We report on thirty-four patients with metastatic renal cell carcinoma who were treated with a combination of subcutaneous recombinant interferon-α and intravenous vinblastine upon progression after previous antineoplastic therapy. Pretreatment included chemotherapy (n=3), hormonal therapy (n=6) and immunotherapy (interleukin-2/interferon-α, n=25). In this study, treatment courses consisted of subcutaneous doses thrice weekly of recombinant interferon-α at 6 million U/m² (20 patients, group 2), respectively. Treatment was given over 8 consecutive weeks. Additionally, in all patients, vinblastine was administered intravenously at a dose of 6 mg/m² in weeks 2, 5 and 8. Of 14 patients treated in group 1, one had a partial response for 6 months (overall response rate 7.14%; 95% confidence interval, 0.18-33.87%), and four had disease stabilization (median duration, 5.0 months).

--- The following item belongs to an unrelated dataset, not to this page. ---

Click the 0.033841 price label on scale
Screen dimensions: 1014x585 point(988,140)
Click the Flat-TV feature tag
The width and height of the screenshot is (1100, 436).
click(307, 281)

Of 20 patients treated in group 2, there was one patient who achieved a complete response (response duration, 34+ months); in addition, two patients had a partial response (median response duration, 10.5+ months; overall response rate, 15%; 95% confidence interval 3.21-37.89%), and 13 patients exhibited disease stabilization (median duration 5.9+ months). Response rates showed no significant differences when comparing treatment results in patients in group 1 vs group 2. In contrast, significantly less patients treated in group 2 had progressive disease (p = 0.024), as compared to patients in group 1. This treatment combination was overall well tolerated with low to moderate systemic toxicity. In addition, there were no significant differences in frequency or intensity of therapy-related systemic toxicities when comparing patients in group 1 and group 2, respectively. We conclude that the combination of subcutaneous recombinant interferon-α and intravenous vinblastine has limited efficacy as second line biochemotherapy in pretreated progressive metastatic renal cell cancer patients.